Bristol, Rhode Island is home to the first and thus oldest 4th of July parade in America.  The stripe down the middle of the road is red, white and blue.  This town is patriotic and quaint.  It’s home to Roger Williams University and the America’s Cup Museum, but my favorite thing in this town is the bridge between Bristol and Portsmouth.  The Mount Hope Bridge is a two lane suspension bridge over Narragansett Bay.  It’s a tall, narrow bridge that runs 135 feet above the high tide mark.  There are no sidewalks on this bridge – one lane each way at no wider.  It’s on the National Register of Historic Places because there’s quite a history to it.
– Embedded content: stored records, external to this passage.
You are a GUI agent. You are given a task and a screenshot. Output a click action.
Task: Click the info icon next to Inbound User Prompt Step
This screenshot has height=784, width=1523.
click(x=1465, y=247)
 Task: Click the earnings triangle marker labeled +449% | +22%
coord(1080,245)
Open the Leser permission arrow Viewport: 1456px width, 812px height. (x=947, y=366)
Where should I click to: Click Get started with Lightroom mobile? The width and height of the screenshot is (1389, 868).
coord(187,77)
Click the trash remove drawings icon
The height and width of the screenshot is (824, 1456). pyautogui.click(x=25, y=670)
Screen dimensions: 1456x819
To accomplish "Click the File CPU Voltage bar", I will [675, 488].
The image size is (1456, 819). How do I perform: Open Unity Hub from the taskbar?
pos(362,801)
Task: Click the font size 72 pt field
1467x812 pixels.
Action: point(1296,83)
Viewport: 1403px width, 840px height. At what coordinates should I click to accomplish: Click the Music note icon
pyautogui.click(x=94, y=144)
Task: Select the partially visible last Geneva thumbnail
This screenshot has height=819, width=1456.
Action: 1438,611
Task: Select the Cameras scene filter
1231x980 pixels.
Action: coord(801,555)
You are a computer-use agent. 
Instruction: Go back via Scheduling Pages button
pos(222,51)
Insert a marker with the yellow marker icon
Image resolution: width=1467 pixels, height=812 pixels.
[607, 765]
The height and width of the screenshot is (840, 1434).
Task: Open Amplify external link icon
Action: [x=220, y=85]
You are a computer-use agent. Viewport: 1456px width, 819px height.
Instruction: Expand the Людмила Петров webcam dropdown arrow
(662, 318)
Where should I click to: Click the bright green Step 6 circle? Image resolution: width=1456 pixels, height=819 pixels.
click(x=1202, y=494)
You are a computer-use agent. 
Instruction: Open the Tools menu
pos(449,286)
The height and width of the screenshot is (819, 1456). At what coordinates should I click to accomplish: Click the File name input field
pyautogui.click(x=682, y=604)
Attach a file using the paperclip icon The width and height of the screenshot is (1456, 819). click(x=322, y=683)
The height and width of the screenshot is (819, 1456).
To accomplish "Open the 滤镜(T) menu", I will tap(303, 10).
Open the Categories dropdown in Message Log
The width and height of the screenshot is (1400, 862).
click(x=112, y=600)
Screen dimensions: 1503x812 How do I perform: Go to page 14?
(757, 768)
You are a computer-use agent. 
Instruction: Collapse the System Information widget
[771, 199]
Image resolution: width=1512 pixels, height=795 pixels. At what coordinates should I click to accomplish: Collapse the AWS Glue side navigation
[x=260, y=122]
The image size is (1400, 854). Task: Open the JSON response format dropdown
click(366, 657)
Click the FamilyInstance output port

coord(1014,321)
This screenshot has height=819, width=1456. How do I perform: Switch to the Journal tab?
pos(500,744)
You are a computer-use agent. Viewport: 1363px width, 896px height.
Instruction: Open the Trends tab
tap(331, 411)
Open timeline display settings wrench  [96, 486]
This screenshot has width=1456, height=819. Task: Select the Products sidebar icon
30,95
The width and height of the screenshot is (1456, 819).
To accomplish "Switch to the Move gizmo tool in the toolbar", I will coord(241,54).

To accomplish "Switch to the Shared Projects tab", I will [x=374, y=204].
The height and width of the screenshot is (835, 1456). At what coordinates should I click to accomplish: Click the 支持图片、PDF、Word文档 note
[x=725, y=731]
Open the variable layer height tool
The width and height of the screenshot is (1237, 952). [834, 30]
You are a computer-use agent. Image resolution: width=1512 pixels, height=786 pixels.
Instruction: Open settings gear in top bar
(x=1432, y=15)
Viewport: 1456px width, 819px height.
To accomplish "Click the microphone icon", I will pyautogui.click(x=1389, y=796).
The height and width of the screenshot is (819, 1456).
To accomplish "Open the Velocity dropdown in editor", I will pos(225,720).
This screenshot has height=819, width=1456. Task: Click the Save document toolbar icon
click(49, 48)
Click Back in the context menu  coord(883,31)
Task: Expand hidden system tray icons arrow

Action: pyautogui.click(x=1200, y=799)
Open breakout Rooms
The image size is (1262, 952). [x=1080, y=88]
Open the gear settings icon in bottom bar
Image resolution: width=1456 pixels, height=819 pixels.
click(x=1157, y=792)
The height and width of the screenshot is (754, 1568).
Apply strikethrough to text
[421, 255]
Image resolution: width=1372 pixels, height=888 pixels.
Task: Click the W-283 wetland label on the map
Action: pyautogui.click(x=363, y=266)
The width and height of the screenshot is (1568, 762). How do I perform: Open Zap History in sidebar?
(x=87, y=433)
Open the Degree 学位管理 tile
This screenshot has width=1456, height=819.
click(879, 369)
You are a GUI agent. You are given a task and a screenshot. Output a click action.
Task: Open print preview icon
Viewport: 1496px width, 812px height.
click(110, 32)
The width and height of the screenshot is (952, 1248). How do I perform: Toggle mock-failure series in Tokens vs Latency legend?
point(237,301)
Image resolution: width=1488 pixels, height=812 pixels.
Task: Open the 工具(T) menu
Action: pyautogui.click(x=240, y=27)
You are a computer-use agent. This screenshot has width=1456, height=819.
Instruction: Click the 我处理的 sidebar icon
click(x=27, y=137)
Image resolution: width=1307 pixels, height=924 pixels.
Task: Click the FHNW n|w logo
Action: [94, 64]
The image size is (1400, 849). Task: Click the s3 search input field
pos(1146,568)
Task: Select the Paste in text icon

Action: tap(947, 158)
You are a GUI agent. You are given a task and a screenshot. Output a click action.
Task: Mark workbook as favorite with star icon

The Mount Hope Bridge was proposed in 1920, supported by the wealthy and influential William Henry Vanderbilt III and finally completed four days before the 1929 Stock Market crash that started the Great Depression.  It’s named for the bay that it spans, which in turn is named for the 209 foot hill Mount Hood.  There’s incredible history in this area.  The Wampanoags held meetings at a rock formation called King Phillips Seat near Mount Hood.  Thankfully this is preserved by Brown University, which owns the land in that area.  That history is a blog (or a few blogs) for another day.  Today is about the bridge.

Timing the ride over the bridge well, you may be lucky enough to see a spectacular sunset over Narragansett Bay and Jamestown.  It’s one of the rare times when I wish there was traffic so I could just watch the sunset.  Sadly there are no pedestrian walkways on the bridge, though in theory I could ride a bike across the bridge.  In practice that’s a scary thought.  The lanes are narrow and there isn’t much forgiveness between moving vehicles and the bay.  I’m not risk-averse but that doesn’t seem like a recipe for success.

I’ve had an affinity for bridges for a long time.  It may have been all those trips across the Sagamore Bridge going to the Cape as a kid.  It may have been those long rows from Lowell to the Tyngsboro Bridge in college.  Or memorable trips across the Brooklyn Bridge, Golden Gate Bridge and recently the Vasco De Gama Bridge in Lisbon.  Beyond their utility and architectural beauty, bridges represent connection.  The Mount Hope Bridge may be named after a hill, but I prefer to think of the name as nod to optimism.  Connection and Hope.  We could use more of each in this strange world we live in.